Carpooling is the logical step towards a reformed transport system which will change society
The vision of driverless vehicles shaping the future of our transport networks is becoming more and more crystallised, but we are not yet at a point where traditional vehicles are going to be mass replaced just yet.
As apps such as Faxi, UberPool and Lyft are making carpooling more common, the fact is that in our future society, drivers won’t be needed. Across cities in particular, self-driving cars will lower the cost of existing carpooling services, speed up car traffic, and most importantly, eliminate premium pricing for housing developments located near transport stops.
What’s more, costly car parking developments will cease to materialise and a significant volume of car park property may become redundant and therefore free up development or expansion space for organisations in space-limited urban areas.
Traditional car-pooling is just one-eighth the size of driver-alone commuting, according to a US Census Bureau report – and it’s currently a more popular concept in the Unites States than it is in UK and Europe. However, carpooling is only gaining traction as people recognise the value it holds not only in changing today’s commuting behaviours, but the commuting behaviours of tomorrow.
Self-driving cars will lower the cost of carpooling services, therefore increasing the number of trips demanded by consumers. Increased use of journey sharing services will further increase the convenience, reinforcing the demand for shared rides. It’s a self-fulfilling prophecy, representing a growth spiral which is inevitable.
Today’s carpooling requires two or more people leaving from the same place at the same time, with the same destination in mind. Because the users are dependent on a particular car, they must return at the same time which, while it has its benefits, can be impractical for some people. With tomorrow’s journey sharing, however, your driverless vehicle can leave 20 minutes later one day, make a necessary stop on the way home, and not have to negotiate the trip with your regular co-riders.

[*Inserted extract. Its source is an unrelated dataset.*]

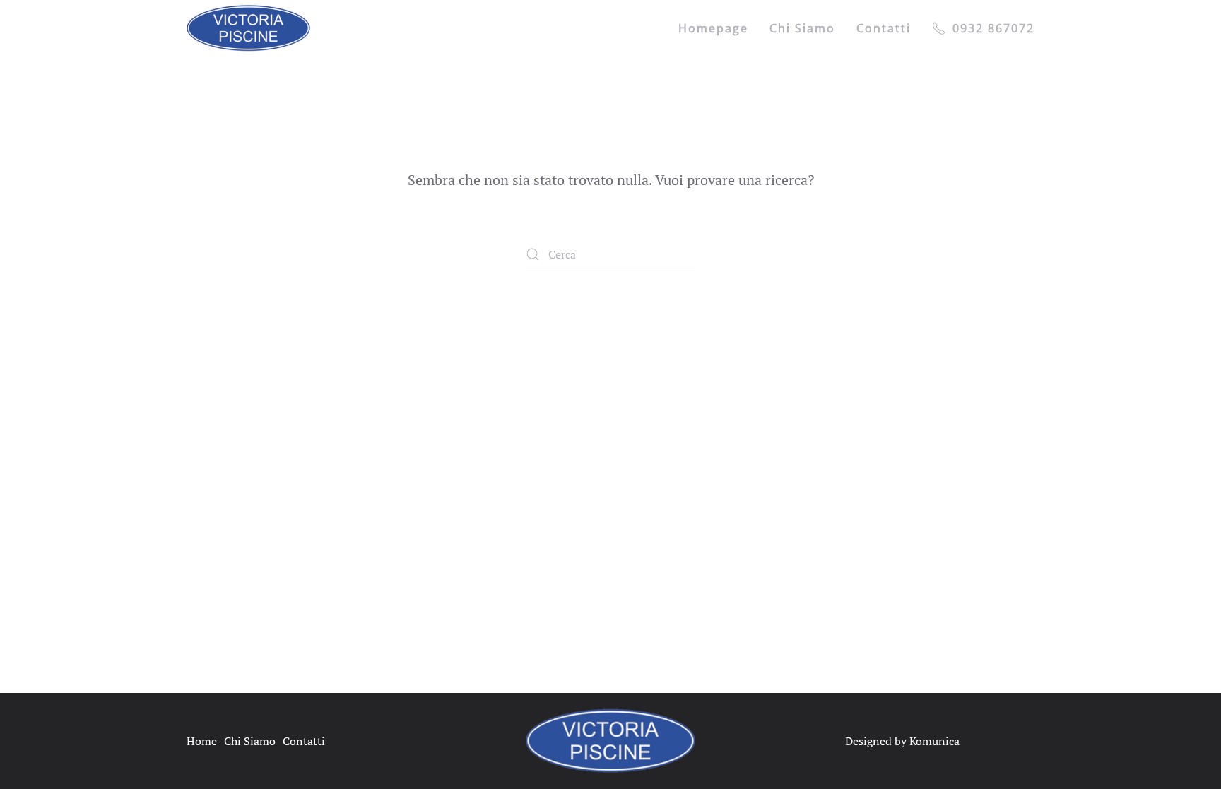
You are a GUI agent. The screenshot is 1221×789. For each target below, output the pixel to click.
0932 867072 (993, 28)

As a result, rush-hour car trips will drop, reducing traffic volume. As traffic speeds up, the incentive to leave the rail networks will increase. Residential property located close to rail stops will lose its premium value, making central urban housing more affordable.
This is an important recognition of the role which carpooling plays not only in starting to change our commuting behaviours, but in shaping the transport system of tomorrow.